Thursday Throwback
Revisiting my university blog reviews
Rosalind Murray’s 1926 novel The Happy Tree never raises its voice and has long lay in obscurity. In 2014 though it was discovered and re-published by Persephone Books, specialists in out-of-print works by 20th century female authors, for the centenary of the outbreak of World War One. Revealed is a story of understated beauty.
On the eve of her 40th birthday Helen Woodruffe recalls the events of her youth. These centre around Yearsly, the country estate where she grew up, and her relationship with her cousin Hugo. Contrasting with these is her marriage to an academic historian.
She and Hugo are kindred spirits but when their friendship develops into romantic love awkwardness puts them at an impasse. Instead she marries ‘the wrong person’. During the war she and Hugo re-connect to a degree before being separated for good by Hugo’s death in France.
The emotional impact of these experiences is belied but gradually made clear by Helen’s minimisation of them (encapsulated by recurrent use of the phrase ‘That is all’). It also suggests itself in the novel’s overall tone.
Through most of the story Murray gives Helen a curious and distinctive narrative voice, as though ‘things that have happened to me had happened to someone else’. Every scene consequently has an emotional honesty and economy of description that makes them as memorable as sketches on a blank page.

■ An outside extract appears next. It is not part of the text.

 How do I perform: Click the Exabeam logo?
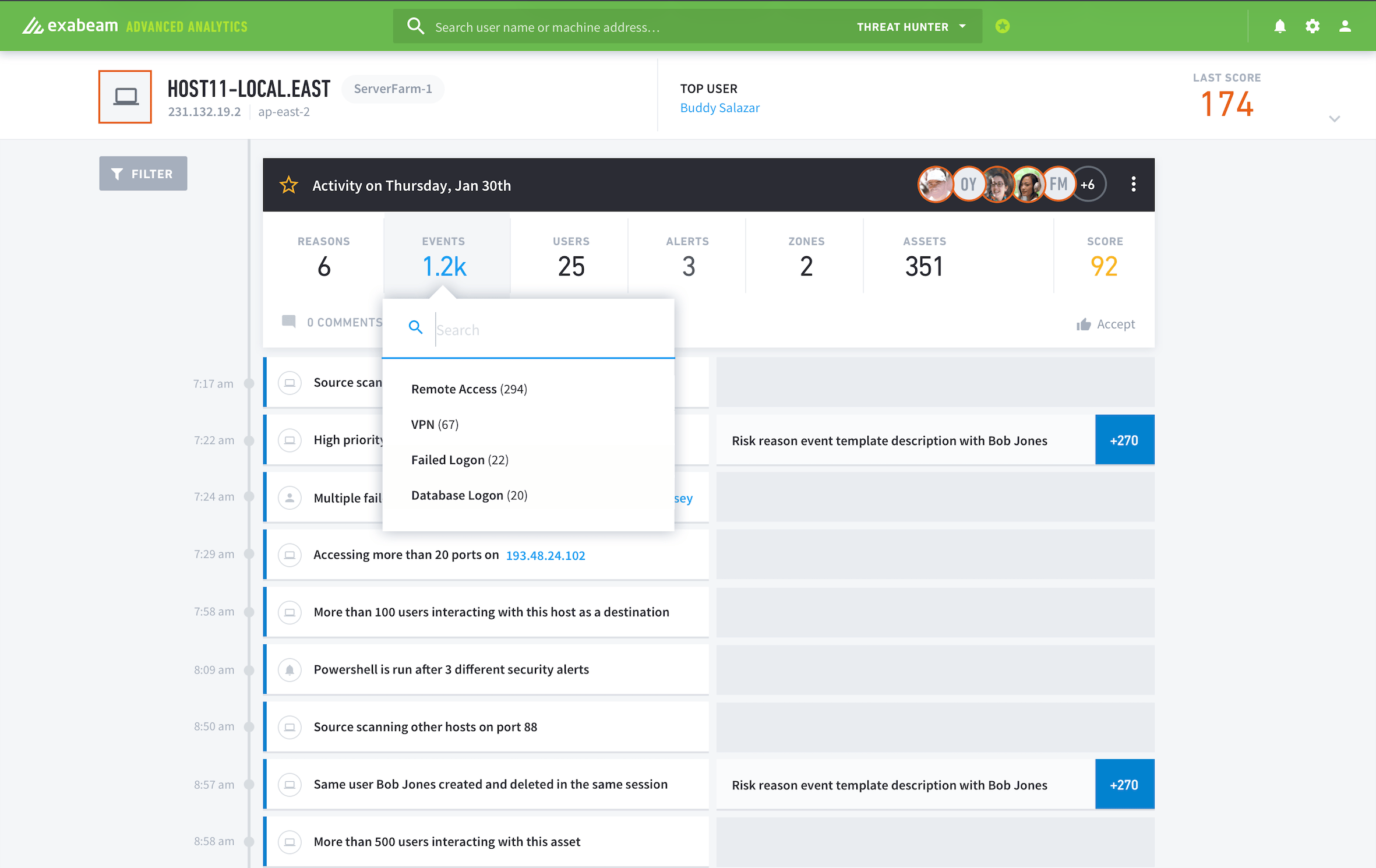pos(70,26)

Dialogue is minimal and brief. Words and phrases often repeat themselves within a sentence or paragraph. The narrative can seem bare to the point of flatness. If taken at face-value this could appear dull or simply poor writing. However, as events build and the pace quickens, Helen becomes more sympathetic and understandable. The whole book turns out to be a risky but skillful expression of a spirit numbed by loss and disappointment.
Supporting this theory is the lyricism of the early Yearsly passages, Helen’s last meetings with Hugo in wartime and her outpouring of grief after he is reported missing. The latter two are hauntingly vivid.
‘I stood where I was, looking after the train. Hugo did not look out of it again, and I did not wave my hand.
I watched it drawing past me; carriage after carriage reaching the bend of the line where a station lamp threw a glittering light upon the windows; then out into the fog and darkness; and the smoke drifted back, chilly, mockingly, along the empty line.’
‘I was calling Hugo…I called to him through the rain and the darkness, across the expanse of sea and land…I pressed my hands against my eyes, trying to see in the dark, to force myself to see, to hear his voice answering me through the emptiness of the night. But I saw and heard nothing.’
Hugo himself is vague and unformed. Helen is often most active as a character in connection with him. With its roots in childhood, The Happy Tree‘s simplicity and frankness are child-like. In many ways Helen and Hugo resemble children adrift in an ill-fiiting and prosaic world.
They’re also poetic souls and the story feels like poetry in its rhythms and use of metaphors and symbols (Yearsly and the Happy Tree becoming overt symbols of change toward the end of the book). Reading it feels like immersion in a clear pool, all the while sinking deeply into the lives of its inhabitants.
It’s easy to forget sometimes that it’s fiction. Features of Helen’s life do closely resemble the author’s – a partly aristocratic lineage, socially busy mother and an unsatisfying marriage to an Oxford don. Murray’s background could have influenced a couple of other things in the novel – Helen’s aesthetic distaste for her present surroundings reflects a common attitude among literary circles of the time towards burgeoning suburbia, as was a genteel idealisation of rural life; references to children as ‘it’ and ‘that’ may spring from Murray’s ambivalent attitude towards her own offspring.
There are also significant differences in the two women’s lives. Murray eventually ended her marriage, converted to Roman Catholicism and took up farming with a lapsed monk. Helen’s story is ended in stasis, ‘like thousands of other women’. Here another side of female experience is evoked – largely passive; private and reluctantly domestic; quiet and anonymous.
This was Rosalind Murray’s penultimate novel, published twelve years after the previous one. Its story is a mature contrast to the melodrama of earlier works but shares a theme – young women torn between men representing different ideals and the consequences of their choices. The Happy Tree‘s nuanced portrayal of these makes its re-publishing another good move by Persephone.